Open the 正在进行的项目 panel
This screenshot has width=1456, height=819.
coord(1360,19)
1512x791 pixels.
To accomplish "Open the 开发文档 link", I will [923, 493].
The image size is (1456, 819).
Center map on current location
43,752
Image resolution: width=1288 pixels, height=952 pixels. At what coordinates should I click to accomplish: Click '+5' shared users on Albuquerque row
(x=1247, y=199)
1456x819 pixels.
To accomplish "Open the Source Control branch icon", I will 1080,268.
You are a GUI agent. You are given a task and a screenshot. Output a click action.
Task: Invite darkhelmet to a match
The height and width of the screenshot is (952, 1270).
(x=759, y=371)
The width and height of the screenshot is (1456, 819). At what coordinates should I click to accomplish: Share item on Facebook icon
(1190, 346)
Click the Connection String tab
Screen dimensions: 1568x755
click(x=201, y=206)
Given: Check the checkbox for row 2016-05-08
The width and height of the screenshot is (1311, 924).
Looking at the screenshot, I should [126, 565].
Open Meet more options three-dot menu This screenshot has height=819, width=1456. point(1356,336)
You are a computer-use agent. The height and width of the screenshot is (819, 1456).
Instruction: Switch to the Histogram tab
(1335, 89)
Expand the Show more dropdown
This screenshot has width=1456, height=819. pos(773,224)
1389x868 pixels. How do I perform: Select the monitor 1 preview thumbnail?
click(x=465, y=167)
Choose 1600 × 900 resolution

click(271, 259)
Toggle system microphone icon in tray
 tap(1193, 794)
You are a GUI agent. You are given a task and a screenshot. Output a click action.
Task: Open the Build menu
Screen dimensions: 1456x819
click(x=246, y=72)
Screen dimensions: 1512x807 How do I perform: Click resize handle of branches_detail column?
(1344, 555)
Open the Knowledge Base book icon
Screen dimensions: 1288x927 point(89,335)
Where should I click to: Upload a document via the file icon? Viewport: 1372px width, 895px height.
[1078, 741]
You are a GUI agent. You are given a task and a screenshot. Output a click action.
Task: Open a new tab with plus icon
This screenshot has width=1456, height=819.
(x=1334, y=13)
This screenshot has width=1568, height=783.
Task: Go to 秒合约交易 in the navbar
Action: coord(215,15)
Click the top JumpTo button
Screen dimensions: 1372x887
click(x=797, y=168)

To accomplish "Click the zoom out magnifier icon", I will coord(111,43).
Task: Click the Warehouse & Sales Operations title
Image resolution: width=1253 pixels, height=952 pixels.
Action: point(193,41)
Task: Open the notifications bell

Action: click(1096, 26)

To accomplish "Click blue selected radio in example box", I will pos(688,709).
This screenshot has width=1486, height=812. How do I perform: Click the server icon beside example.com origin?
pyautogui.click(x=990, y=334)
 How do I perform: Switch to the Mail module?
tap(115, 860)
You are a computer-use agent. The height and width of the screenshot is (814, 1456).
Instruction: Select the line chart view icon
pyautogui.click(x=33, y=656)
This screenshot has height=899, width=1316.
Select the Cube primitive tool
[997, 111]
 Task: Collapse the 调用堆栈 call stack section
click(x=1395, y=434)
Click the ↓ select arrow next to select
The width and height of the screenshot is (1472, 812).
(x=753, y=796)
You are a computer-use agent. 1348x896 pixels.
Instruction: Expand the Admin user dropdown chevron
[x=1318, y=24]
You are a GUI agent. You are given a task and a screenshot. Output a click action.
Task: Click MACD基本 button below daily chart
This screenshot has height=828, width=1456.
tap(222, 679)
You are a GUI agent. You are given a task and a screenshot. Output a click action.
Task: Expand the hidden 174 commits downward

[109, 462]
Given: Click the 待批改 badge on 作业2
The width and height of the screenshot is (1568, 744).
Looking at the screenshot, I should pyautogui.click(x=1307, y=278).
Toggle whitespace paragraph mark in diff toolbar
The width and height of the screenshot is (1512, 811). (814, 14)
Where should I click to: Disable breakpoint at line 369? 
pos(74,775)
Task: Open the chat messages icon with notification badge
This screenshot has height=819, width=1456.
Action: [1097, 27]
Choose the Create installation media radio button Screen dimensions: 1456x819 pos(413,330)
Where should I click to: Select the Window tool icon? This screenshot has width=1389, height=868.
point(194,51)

....

Set out the entries once more, word for word.

- [Your response]
Open the 正在进行的项目 panel
This screenshot has width=1456, height=819.
coord(1360,19)
1512x791 pixels.
To accomplish "Open the 开发文档 link", I will [923, 493].
The image size is (1456, 819).
Center map on current location
43,752
Image resolution: width=1288 pixels, height=952 pixels. At what coordinates should I click to accomplish: Click '+5' shared users on Albuquerque row
(x=1247, y=199)
1456x819 pixels.
To accomplish "Open the Source Control branch icon", I will 1080,268.
You are a GUI agent. You are given a task and a screenshot. Output a click action.
Task: Invite darkhelmet to a match
The height and width of the screenshot is (952, 1270).
(x=759, y=371)
The width and height of the screenshot is (1456, 819). At what coordinates should I click to accomplish: Share item on Facebook icon
(1190, 346)
Click the Connection String tab
Screen dimensions: 1568x755
click(x=201, y=206)
Given: Check the checkbox for row 2016-05-08
The width and height of the screenshot is (1311, 924).
Looking at the screenshot, I should [126, 565].
Open Meet more options three-dot menu This screenshot has height=819, width=1456. point(1356,336)
You are a computer-use agent. The height and width of the screenshot is (819, 1456).
Instruction: Switch to the Histogram tab
(1335, 89)
Expand the Show more dropdown
This screenshot has width=1456, height=819. pos(773,224)
1389x868 pixels. How do I perform: Select the monitor 1 preview thumbnail?
click(x=465, y=167)
Choose 1600 × 900 resolution

click(271, 259)
Toggle system microphone icon in tray
 tap(1193, 794)
You are a GUI agent. You are given a task and a screenshot. Output a click action.
Task: Open the Build menu
Screen dimensions: 1456x819
click(x=246, y=72)
Screen dimensions: 1512x807 How do I perform: Click resize handle of branches_detail column?
(1344, 555)
Open the Knowledge Base book icon
Screen dimensions: 1288x927 point(89,335)
Where should I click to: Upload a document via the file icon? Viewport: 1372px width, 895px height.
[1078, 741]
You are a GUI agent. You are given a task and a screenshot. Output a click action.
Task: Open a new tab with plus icon
This screenshot has width=1456, height=819.
(x=1334, y=13)
This screenshot has width=1568, height=783.
Task: Go to 秒合约交易 in the navbar
Action: coord(215,15)
Click the top JumpTo button
Screen dimensions: 1372x887
click(x=797, y=168)

To accomplish "Click the zoom out magnifier icon", I will coord(111,43).
Task: Click the Warehouse & Sales Operations title
Image resolution: width=1253 pixels, height=952 pixels.
Action: point(193,41)
Task: Open the notifications bell

Action: click(1096, 26)

To accomplish "Click blue selected radio in example box", I will pos(688,709).
This screenshot has width=1486, height=812. How do I perform: Click the server icon beside example.com origin?
pyautogui.click(x=990, y=334)
 How do I perform: Switch to the Mail module?
tap(115, 860)
You are a computer-use agent. The height and width of the screenshot is (814, 1456).
Instruction: Select the line chart view icon
pyautogui.click(x=33, y=656)
This screenshot has height=899, width=1316.
Select the Cube primitive tool
[997, 111]
 Task: Collapse the 调用堆栈 call stack section
click(x=1395, y=434)
Click the ↓ select arrow next to select
The width and height of the screenshot is (1472, 812).
(x=753, y=796)
You are a computer-use agent. 1348x896 pixels.
Instruction: Expand the Admin user dropdown chevron
[x=1318, y=24]
You are a GUI agent. You are given a task and a screenshot. Output a click action.
Task: Click MACD基本 button below daily chart
This screenshot has height=828, width=1456.
tap(222, 679)
You are a GUI agent. You are given a task and a screenshot. Output a click action.
Task: Expand the hidden 174 commits downward

[109, 462]
Given: Click the 待批改 badge on 作业2
The width and height of the screenshot is (1568, 744).
Looking at the screenshot, I should pyautogui.click(x=1307, y=278).
Toggle whitespace paragraph mark in diff toolbar
The width and height of the screenshot is (1512, 811). (814, 14)
Where should I click to: Disable breakpoint at line 369? 
pos(74,775)
Task: Open the chat messages icon with notification badge
This screenshot has height=819, width=1456.
Action: [1097, 27]
Choose the Create installation media radio button Screen dimensions: 1456x819 pos(413,330)
Where should I click to: Select the Window tool icon? This screenshot has width=1389, height=868.
point(194,51)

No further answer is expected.